Naturalmente non si può praticare di fronte a un rischio immediato, ma ci sono modi per fare anche questo, basti pensare a ciò che fanno i negoziatori nei film quando c’è un aspirante suicida su un cornicione: certo, è una semplificazione forse fin troppo stereotipata, ma problem solving significa fermarsi a riflettere, non per immobilizzazione, ma per limitare le conseguenze dello stress o cambiare la situazione a proprio favore.

Accettazione

Si dice che la cosa più difficile da fare è perdonare noi stessi. È un luogo comune ma in parte è vero, nel senso che non sappiamo dirvi se è la cosa più difficile, ma sicuramente non è facile.

Accettazione significa “perdonare” (in un senso assolutamente laico) la nostra risposta emotiva rispetto a un’istanza stressante dell’ambiente, vuol dire non giudicare la nostra esperienza emozionale e riuscire ad andare avanti con maggiore consapevolezza.

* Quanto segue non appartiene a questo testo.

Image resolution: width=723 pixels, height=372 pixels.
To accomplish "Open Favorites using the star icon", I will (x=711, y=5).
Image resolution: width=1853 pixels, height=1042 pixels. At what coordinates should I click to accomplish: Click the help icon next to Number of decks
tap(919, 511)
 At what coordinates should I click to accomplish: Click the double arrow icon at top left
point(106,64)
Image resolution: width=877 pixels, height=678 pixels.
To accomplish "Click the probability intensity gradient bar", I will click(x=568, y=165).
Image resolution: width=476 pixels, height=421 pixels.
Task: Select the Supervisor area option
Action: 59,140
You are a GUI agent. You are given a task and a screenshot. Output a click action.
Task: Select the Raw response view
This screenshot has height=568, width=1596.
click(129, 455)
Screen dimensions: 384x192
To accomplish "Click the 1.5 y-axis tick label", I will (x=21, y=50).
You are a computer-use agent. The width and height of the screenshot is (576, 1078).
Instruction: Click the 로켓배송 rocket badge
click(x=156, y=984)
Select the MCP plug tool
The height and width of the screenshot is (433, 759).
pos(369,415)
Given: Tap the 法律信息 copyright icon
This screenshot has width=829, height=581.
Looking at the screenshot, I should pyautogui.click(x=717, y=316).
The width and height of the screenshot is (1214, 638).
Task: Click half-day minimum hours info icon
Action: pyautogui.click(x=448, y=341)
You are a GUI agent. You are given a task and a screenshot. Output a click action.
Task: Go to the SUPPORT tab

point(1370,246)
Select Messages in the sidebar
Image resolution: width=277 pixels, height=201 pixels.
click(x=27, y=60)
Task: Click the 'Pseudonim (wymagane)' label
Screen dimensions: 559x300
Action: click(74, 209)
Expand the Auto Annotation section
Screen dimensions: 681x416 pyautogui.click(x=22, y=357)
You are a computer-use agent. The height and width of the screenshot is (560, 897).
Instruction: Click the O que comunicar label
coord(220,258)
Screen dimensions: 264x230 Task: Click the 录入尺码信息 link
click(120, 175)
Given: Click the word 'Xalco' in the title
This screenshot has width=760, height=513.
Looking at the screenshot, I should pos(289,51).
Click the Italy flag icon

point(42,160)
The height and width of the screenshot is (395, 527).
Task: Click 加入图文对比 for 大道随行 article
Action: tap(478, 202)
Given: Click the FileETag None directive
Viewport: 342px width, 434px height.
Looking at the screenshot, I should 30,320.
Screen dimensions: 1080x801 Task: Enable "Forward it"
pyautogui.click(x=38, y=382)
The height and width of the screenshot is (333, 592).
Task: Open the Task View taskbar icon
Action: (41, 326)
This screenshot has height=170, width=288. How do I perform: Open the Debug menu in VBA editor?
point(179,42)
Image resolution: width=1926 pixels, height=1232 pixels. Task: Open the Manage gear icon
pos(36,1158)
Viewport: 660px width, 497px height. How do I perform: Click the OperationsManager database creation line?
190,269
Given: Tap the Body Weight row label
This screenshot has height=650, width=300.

La teoria polivagale nella psicoterapia

Tra le tre tipologie di risposte della teoria polivagale quella che potrebbe risultare più problematica è l’immobilizzazione. Se una risposta di questo tipo viene reiterata, può portare a conseguenze a lungo termine, conseguenze che possono affliggere la mente come ansia o depressione: per questa ragione, è consigliabile rivolgersi alla psicoterapia per trovare una soluzione.

Nei casi più lievi si ricorre a esercizio fisico, esercizi di respirazione o meditazione, ma è sempre meglio rivolgersi a uno psicologo o una psicologa per tutte le domande (e le risposte) del singolo caso.